TiDB CDC Connector #

The TiDB CDC connector allows for reading snapshot data and incremental data from TiDB database. This document describes how to setup the TiDB CDC connector to run SQL queries against TiDB databases.

Dependencies #

In order to setup the TiDB CDC connector, the following table provides dependency information for both projects using a build automation tool (such as Maven or SBT) and SQL Client with SQL JAR bundles.

Maven dependency #

<dependency>
    <groupId>org.apache.flink</groupId>
    <artifactId>flink-connector-tidb-cdc</artifactId>
    <version>3.1.1</version>
</dependency>

SQL Client JAR #

Download link is available only for stable releases.

Download flink-sql-connector-tidb-cdc-3.1.0.jar and put it under <FLINK_HOME>/lib/.

Note: Refer to flink-sql-connector-tidb-cdc, more released versions will be available in the Maven central warehouse.

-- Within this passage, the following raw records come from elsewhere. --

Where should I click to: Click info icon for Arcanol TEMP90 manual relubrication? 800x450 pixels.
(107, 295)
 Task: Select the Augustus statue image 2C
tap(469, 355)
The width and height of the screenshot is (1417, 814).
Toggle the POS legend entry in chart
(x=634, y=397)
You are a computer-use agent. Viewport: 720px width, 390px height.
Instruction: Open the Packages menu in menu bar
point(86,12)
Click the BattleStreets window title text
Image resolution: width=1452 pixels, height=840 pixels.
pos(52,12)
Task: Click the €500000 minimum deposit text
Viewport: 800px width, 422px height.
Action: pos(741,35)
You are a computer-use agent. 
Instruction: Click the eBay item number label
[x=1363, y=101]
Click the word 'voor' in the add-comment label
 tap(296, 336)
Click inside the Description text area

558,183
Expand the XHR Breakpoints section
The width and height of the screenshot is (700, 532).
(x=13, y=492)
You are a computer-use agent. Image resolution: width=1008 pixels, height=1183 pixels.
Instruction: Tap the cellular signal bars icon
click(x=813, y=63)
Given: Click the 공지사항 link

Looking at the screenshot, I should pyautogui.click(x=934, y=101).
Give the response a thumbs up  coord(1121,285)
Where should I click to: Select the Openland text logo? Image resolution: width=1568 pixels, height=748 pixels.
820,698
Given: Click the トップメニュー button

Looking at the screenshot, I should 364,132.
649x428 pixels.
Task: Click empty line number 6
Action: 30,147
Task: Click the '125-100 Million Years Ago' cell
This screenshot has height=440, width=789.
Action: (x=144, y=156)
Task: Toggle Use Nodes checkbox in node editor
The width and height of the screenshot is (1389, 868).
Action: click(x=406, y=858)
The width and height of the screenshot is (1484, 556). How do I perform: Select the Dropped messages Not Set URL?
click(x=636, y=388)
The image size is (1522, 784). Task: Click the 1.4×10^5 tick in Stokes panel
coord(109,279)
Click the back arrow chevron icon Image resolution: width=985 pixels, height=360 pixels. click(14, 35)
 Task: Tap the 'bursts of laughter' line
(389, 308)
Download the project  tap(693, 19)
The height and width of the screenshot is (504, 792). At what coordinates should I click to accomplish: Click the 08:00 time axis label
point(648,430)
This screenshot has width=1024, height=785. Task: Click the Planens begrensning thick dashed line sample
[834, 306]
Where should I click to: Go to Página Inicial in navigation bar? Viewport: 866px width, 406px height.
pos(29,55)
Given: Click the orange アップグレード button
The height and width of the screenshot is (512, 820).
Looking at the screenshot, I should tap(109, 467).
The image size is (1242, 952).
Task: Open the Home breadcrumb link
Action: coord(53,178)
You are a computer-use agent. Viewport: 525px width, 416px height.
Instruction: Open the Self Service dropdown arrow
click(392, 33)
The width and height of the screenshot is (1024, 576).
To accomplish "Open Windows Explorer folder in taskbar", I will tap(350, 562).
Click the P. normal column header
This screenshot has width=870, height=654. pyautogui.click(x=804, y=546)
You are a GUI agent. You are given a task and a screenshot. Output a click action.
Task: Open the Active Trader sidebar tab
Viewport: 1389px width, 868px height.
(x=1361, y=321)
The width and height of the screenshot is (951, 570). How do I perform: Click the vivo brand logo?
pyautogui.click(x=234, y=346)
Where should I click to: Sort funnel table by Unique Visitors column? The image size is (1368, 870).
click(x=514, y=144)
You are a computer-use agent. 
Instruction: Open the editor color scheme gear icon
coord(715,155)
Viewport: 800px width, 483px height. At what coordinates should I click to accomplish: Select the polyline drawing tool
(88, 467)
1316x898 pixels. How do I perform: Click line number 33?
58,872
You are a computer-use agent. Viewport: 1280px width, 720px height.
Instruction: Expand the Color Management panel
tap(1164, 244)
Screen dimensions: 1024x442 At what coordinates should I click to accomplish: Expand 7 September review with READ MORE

How to create a TiDB CDC table #

The TiDB CDC table can be defined as following:

-- checkpoint every 3000 milliseconds                       
Flink SQL> SET 'execution.checkpointing.interval' = '3s';   

-- register a TiDB table 'orders' in Flink SQL
Flink SQL> CREATE TABLE orders (
     order_id INT,
     order_date TIMESTAMP(3),
     customer_name STRING,
     price DECIMAL(10, 5),
     product_id INT,
     order_status BOOLEAN,
     PRIMARY KEY(order_id) NOT ENFORCED
     ) WITH (
     'connector' = 'tidb-cdc',
     'tikv.grpc.timeout_in_ms' = '20000', 
     'pd-addresses' = 'localhost:2379',
     'database-name' = 'mydb',
     'table-name' = 'orders'
);
  
-- read snapshot and binlogs from orders table
Flink SQL> SELECT * FROM orders;

Connector Options #

    
        Option
        Required
        Default
        Type
        Description
      

    
      connector
      required
      (none)
      String
      Specify what connector to use, here should be 'tidb-cdc'.
    

      database-name
      required
      (none)
      String
      Database name of the TiDB server to monitor.
    

      table-name
      required
      (none)
      String
      Table name of the TiDB database to monitor.
    

      scan.startup.mode
      optional
      initial
      String
      Optional startup mode for TiDB CDC consumer, valid enumerations are "initial" and "latest-offset".
    

      pd-addresses
      required
      (none)
      String
      TiKV cluster's PD address.
    

      tikv.grpc.timeout_in_ms
      optional
      (none)
      Long
      TiKV GRPC timeout in ms.
    

      tikv.grpc.scan_timeout_in_ms
      optional
      (none)
      Long
      TiKV GRPC scan timeout in ms.
    

      tikv.batch_get_concurrency
      optional
      20
      Integer
      TiKV GRPC batch get concurrency.
    

      tikv.*
      optional
      (none)
      String
      Pass-through TiDB client's properties. 
    

Option	Required	Default	Type	Description
connector	required	(none)	String	Specify what connector to use, here should be `'tidb-cdc'`.
database-name	required	(none)	String	Database name of the TiDB server to monitor.
table-name	required	(none)	String	Table name of the TiDB database to monitor.
scan.startup.mode	optional	initial	String	Optional startup mode for TiDB CDC consumer, valid enumerations are "initial" and "latest-offset".
pd-addresses	required	(none)	String	TiKV cluster's PD address.
tikv.grpc.timeout_in_ms	optional	(none)	Long	TiKV GRPC timeout in ms.
tikv.grpc.scan_timeout_in_ms	optional	(none)	Long	TiKV GRPC scan timeout in ms.
tikv.batch_get_concurrency	optional	20	Integer	TiKV GRPC batch get concurrency.
tikv.*	optional	(none)	String	Pass-through TiDB client's properties.

Available Metadata #

The following format metadata can be exposed as read-only (VIRTUAL) columns in a table definition.

Key	DataType	Description
table_name	STRING NOT NULL	Name of the table that contain the row.
database_name	STRING NOT NULL	Name of the database that contain the row.
op_ts	TIMESTAMP_LTZ(3) NOT NULL	It indicates the time that the change was made in the database. If the record is read from snapshot of the table instead of the binlog, the value is always 0.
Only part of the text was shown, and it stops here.